Use this dashboard to:
- Identify hosts with high memory utilization.
- Examine memory distribution (free, buffered-cache, used, total) for a given host.
- Monitor abnormal spikes in memory and swap utilization.
Host Metrics - Network
The Host Metrics - Network dashboard provides detailed information on host network errors, throughput, and packets sent and received.
Use this dashboard to:
- Determine top hosts with network errors and dropped packets.
- Monitor abnormal spikes in incoming/outgoing packets and bytes sent and received.

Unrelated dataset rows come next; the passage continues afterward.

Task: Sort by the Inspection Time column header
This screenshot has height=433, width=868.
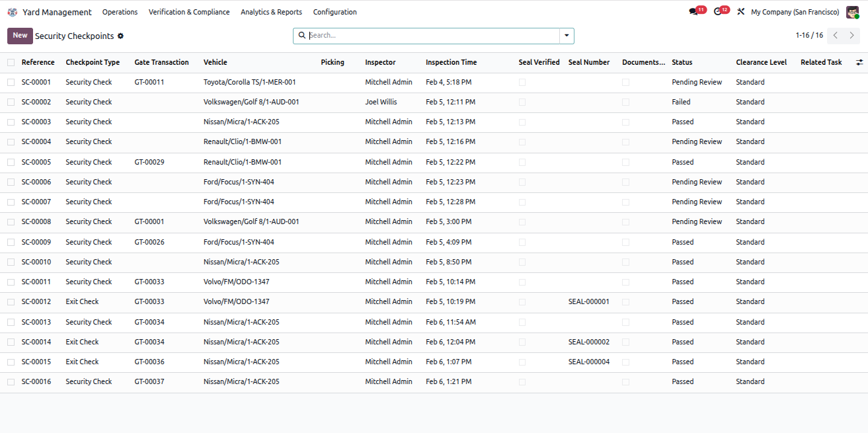Action: coord(451,62)
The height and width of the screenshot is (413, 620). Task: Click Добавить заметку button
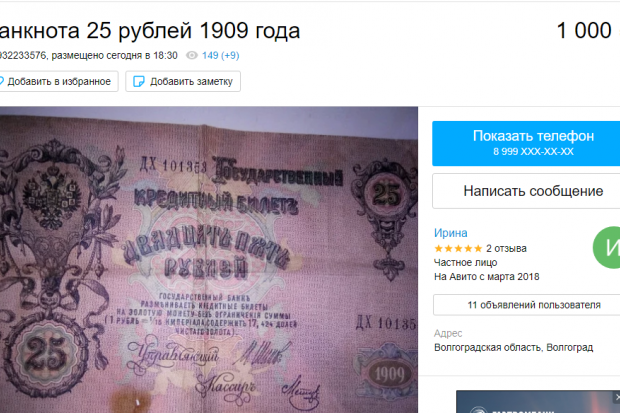coord(183,81)
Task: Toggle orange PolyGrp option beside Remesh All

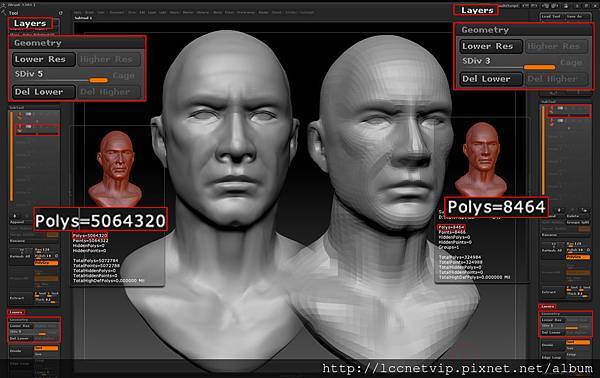Action: coord(46,263)
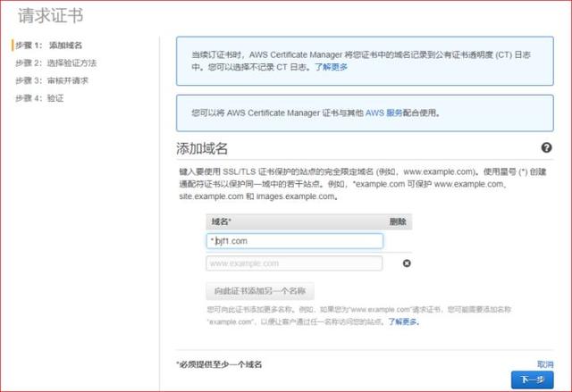The height and width of the screenshot is (392, 572).
Task: Go to step 1 添加域名
Action: coord(49,45)
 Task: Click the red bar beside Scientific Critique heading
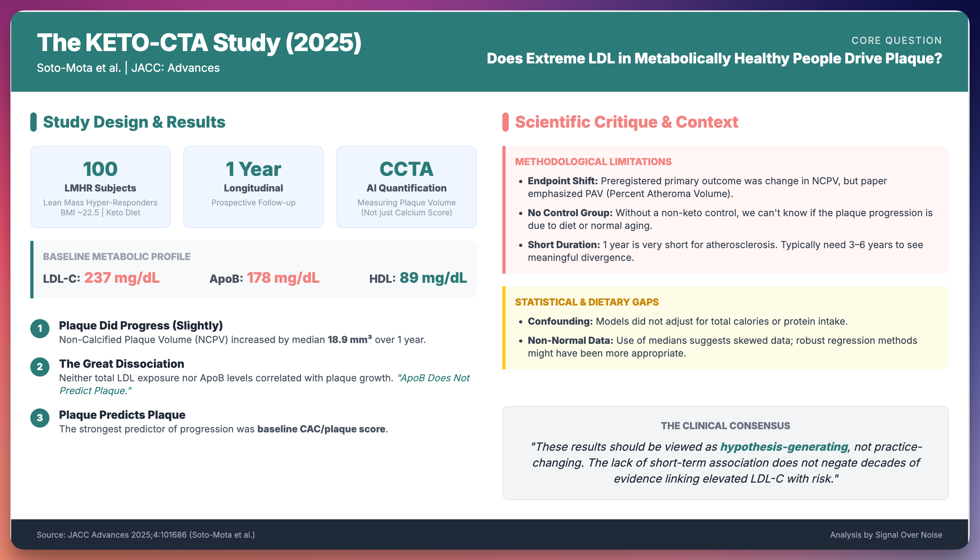pos(506,122)
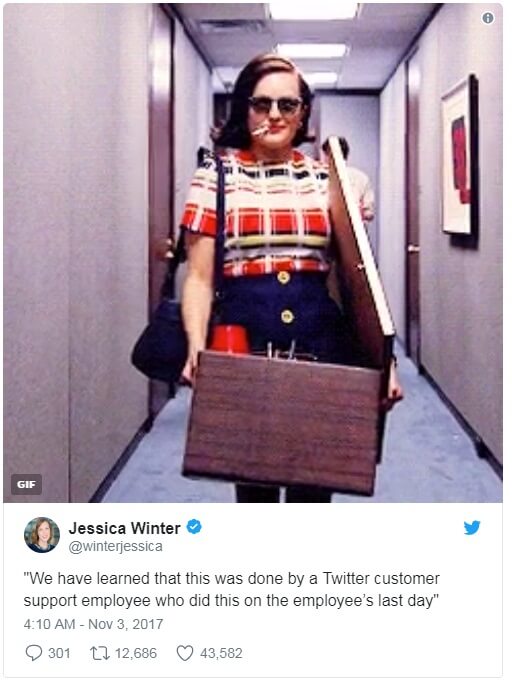Like the tweet with the heart icon
This screenshot has height=685, width=512.
(x=184, y=653)
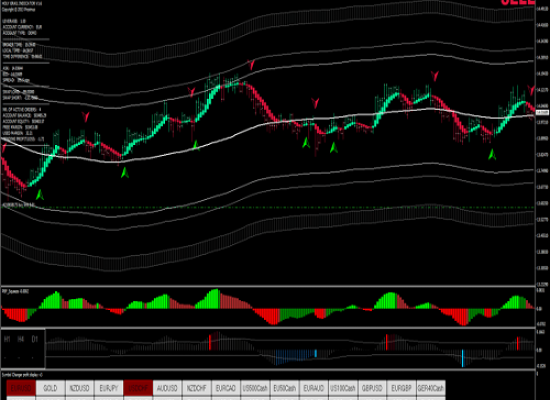Viewport: 550px width, 400px height.
Task: Load the EURJPY symbol chart
Action: pyautogui.click(x=109, y=388)
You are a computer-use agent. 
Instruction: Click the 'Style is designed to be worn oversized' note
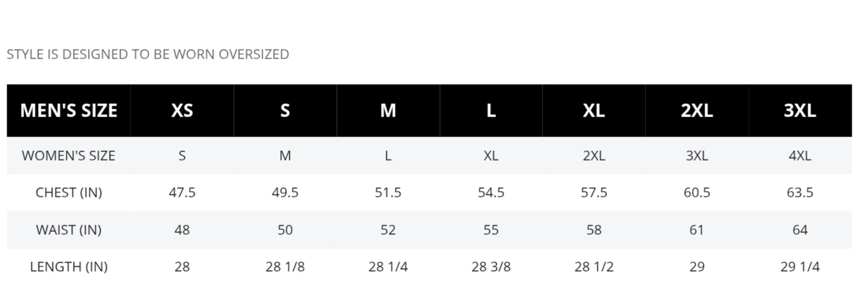(x=148, y=54)
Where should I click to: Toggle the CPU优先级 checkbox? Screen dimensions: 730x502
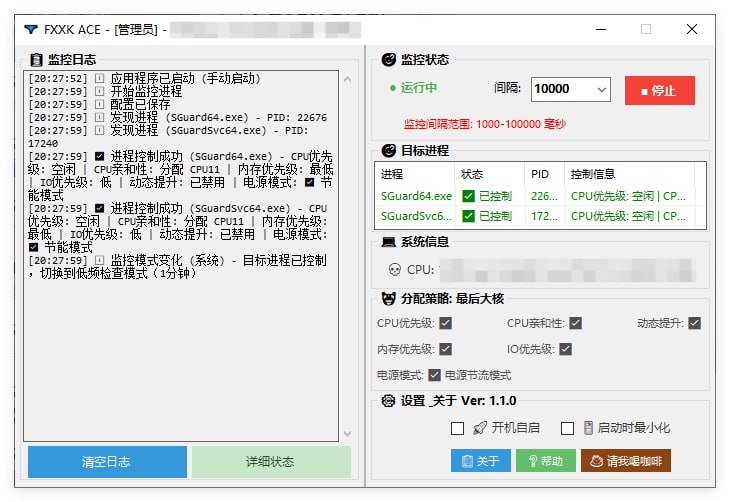(x=446, y=323)
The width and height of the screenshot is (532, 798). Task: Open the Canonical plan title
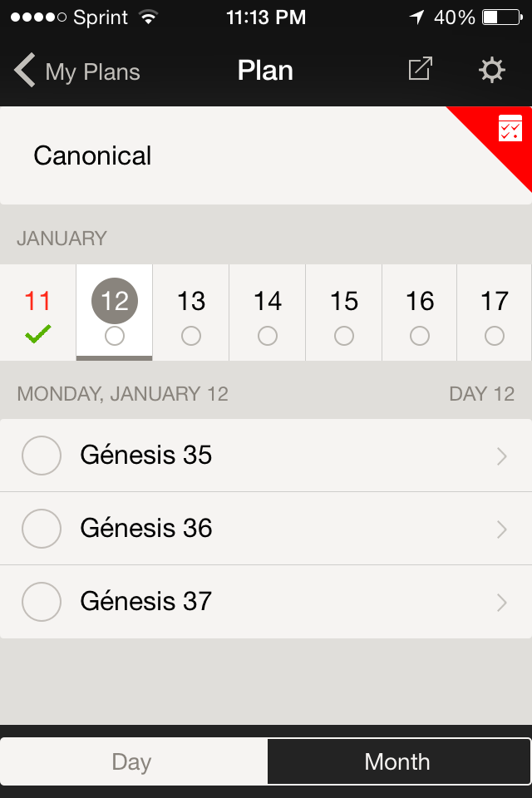tap(93, 155)
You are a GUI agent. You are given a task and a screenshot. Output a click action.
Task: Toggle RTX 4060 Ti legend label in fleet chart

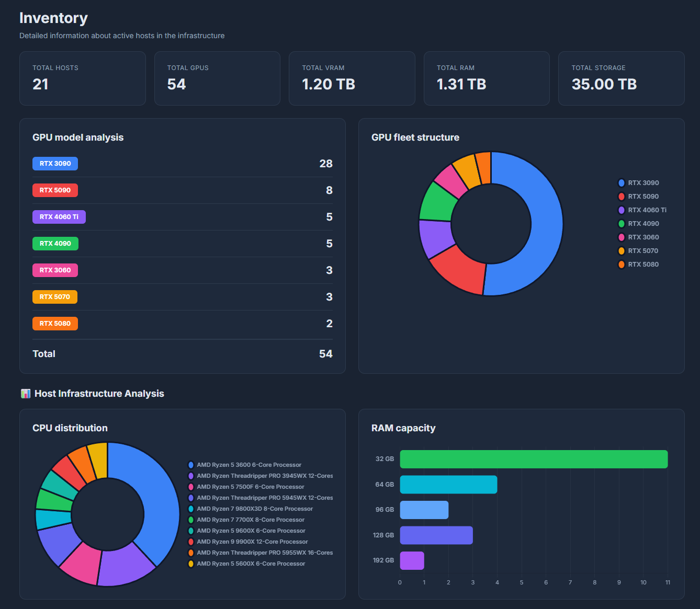(647, 210)
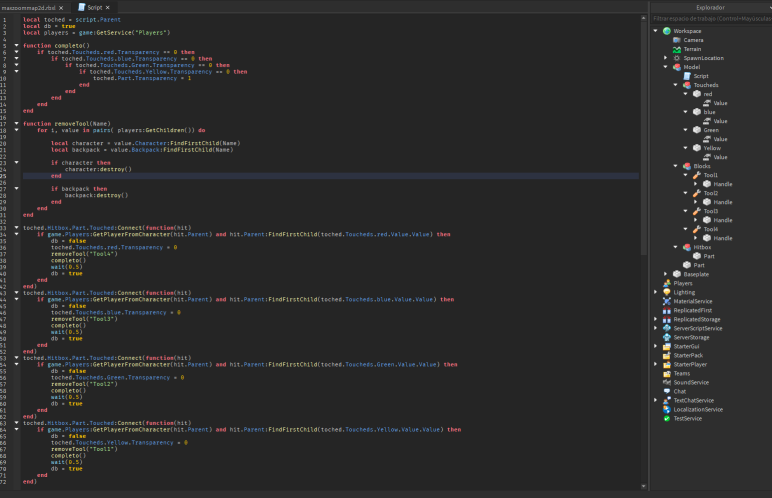Select the Lighting bulb icon
The image size is (772, 498).
[666, 292]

- Use dashboard filters to compare throughput across the interface of a host.
Host Metrics - TCP
The Host Metrics - TCP dashboard provides detailed information around inbound, outbound, open, and established TCP connections.
Use this dashboard to:
- Identify abnormal spikes in inbound, outbound, open, or established connections.
Process Metrics - Details
The Process Metrics - Details dashboard gives you a detailed view of key process related metrics such as CPU and memory utilization, disk read/write throughput, and major/minor page faults.
Use this dashboard to:
- Determine the number of open file descriptors in all hosts. If the number of open file descriptors reaches the maximum file descriptor limits, it can cause IOException errors.
- Identify anomalies in CPU usage, memory usage, major/minor page faults and reads/writes over time.
- Troubleshoot memory leaks using the resident set memory trend chart.